● **TASK BRIEF**: Please restate word for word each line from the one containing "Радиатор отопления Radson E." to the last line of the records below, and drop the pictures.
(Beginning of ENTRIES SUPPLIED)
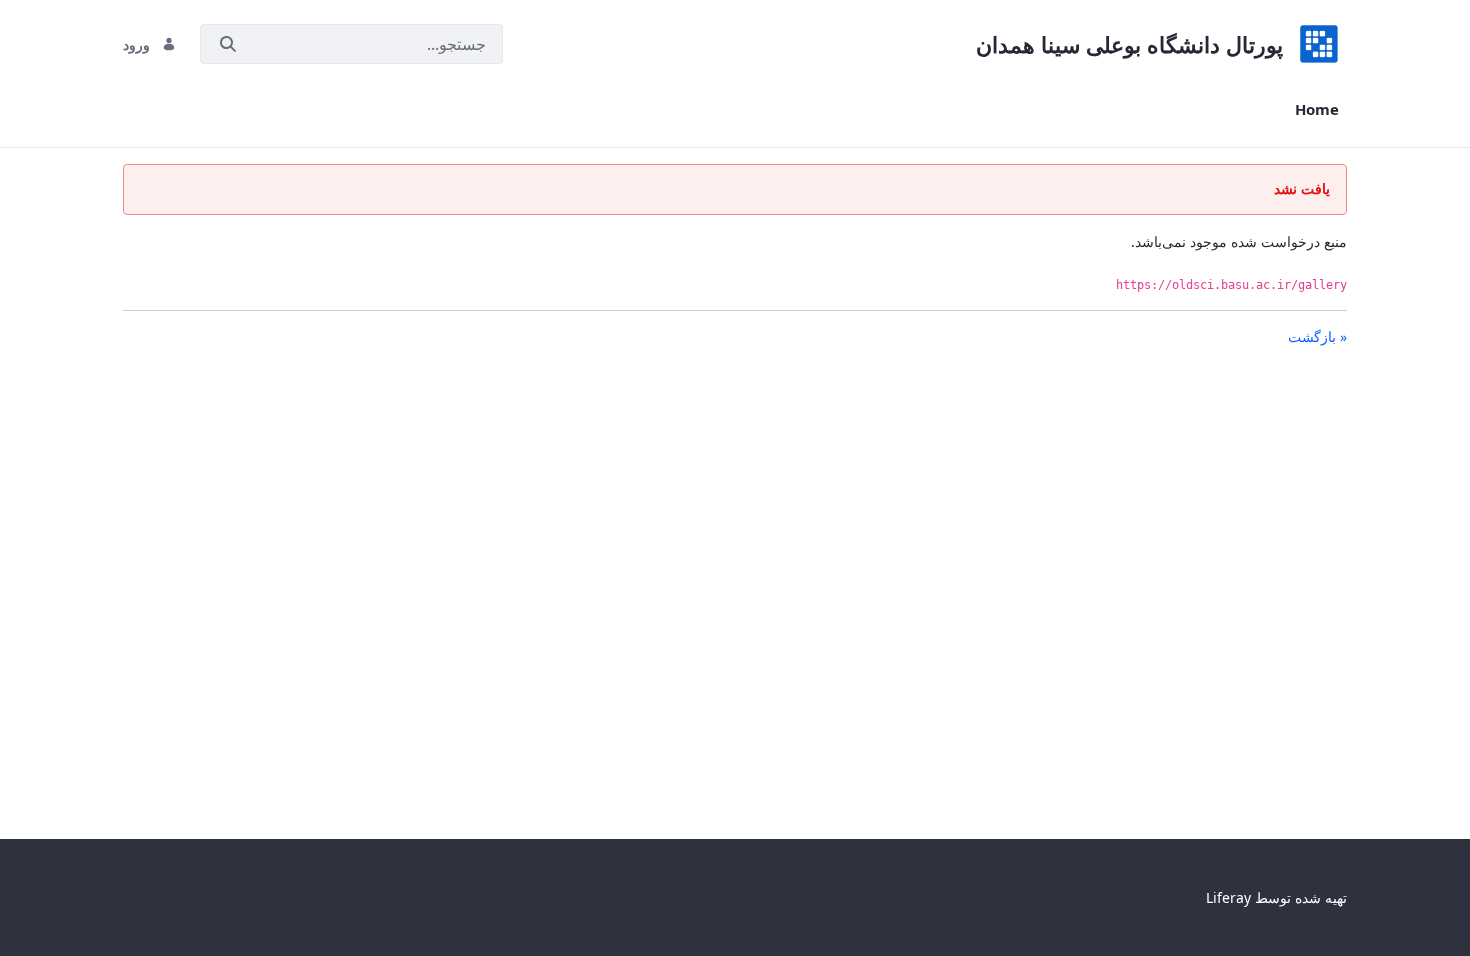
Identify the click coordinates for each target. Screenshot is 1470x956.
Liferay (1228, 897)
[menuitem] (1317, 109)
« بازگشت (1317, 336)
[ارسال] (228, 44)
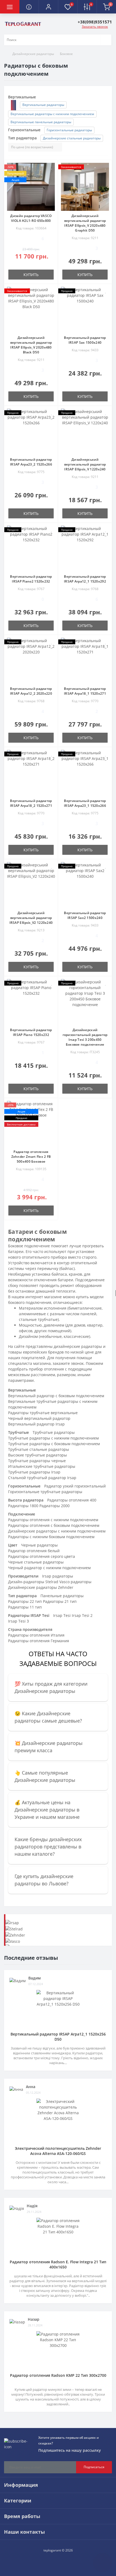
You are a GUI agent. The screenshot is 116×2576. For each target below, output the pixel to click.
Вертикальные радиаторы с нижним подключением (52, 114)
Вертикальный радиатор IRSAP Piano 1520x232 (31, 1032)
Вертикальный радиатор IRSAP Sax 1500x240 (85, 340)
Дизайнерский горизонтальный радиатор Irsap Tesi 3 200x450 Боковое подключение (85, 1037)
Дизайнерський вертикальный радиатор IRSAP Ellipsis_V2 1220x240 (31, 918)
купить (31, 274)
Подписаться (94, 2467)
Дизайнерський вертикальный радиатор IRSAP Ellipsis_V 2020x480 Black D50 (31, 344)
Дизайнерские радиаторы (33, 53)
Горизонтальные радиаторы (69, 130)
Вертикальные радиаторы (43, 104)
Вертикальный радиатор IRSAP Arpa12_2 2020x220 (31, 691)
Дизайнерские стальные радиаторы (72, 138)
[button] (48, 6)
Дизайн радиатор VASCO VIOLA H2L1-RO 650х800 (31, 218)
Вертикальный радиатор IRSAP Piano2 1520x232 (31, 579)
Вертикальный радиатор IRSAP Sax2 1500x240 (85, 915)
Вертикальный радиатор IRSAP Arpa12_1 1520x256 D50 (58, 2036)
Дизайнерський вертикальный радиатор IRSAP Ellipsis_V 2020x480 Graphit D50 (85, 223)
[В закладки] (52, 167)
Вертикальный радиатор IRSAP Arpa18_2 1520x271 (31, 803)
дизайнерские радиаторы (78, 1346)
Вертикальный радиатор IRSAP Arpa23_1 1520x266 (85, 803)
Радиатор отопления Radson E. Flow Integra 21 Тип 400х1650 (58, 2264)
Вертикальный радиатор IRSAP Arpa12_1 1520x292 (85, 579)
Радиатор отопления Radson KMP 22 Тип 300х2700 (58, 2375)
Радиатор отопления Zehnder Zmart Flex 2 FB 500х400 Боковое (31, 1156)
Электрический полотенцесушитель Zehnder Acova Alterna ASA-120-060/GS (58, 2151)
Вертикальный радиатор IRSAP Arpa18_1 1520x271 (85, 691)
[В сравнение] (52, 174)
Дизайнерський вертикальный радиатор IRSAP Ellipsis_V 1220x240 (85, 464)
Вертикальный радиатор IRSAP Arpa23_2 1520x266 (31, 462)
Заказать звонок (95, 26)
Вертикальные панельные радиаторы (41, 122)
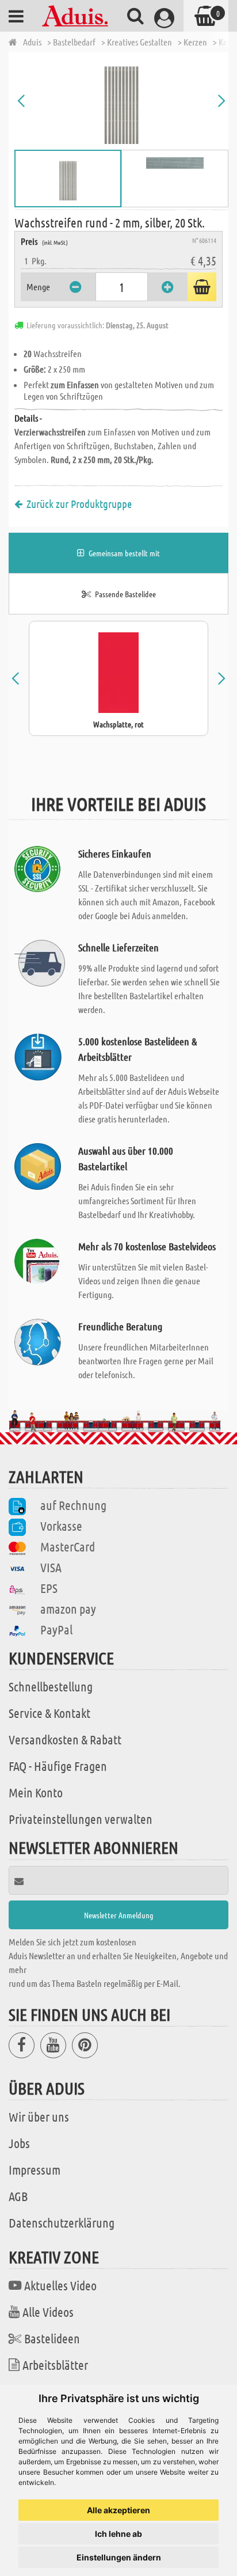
(End of ENTRIES SUPPLIED)
● **RESPONSE**:
Радиатор отопления Radson E. Flow Integra 21 Тип 400х1650 (58, 2264)
Вертикальный радиатор IRSAP Arpa12_1 1520x292 (85, 579)
Радиатор отопления Radson KMP 22 Тип 300х2700 (58, 2375)
Радиатор отопления Zehnder Zmart Flex 2 FB 500х400 Боковое (31, 1156)
Электрический полотенцесушитель Zehnder Acova Alterna ASA-120-060/GS (58, 2151)
Вертикальный радиатор IRSAP Arpa18_1 1520x271 (85, 691)
[В сравнение] (52, 174)
Дизайнерський вертикальный радиатор IRSAP Ellipsis_V 1220x240 (85, 464)
Вертикальный радиатор IRSAP Arpa23_2 1520x266 (31, 462)
Заказать звонок (95, 26)
Вертикальные панельные радиаторы (41, 122)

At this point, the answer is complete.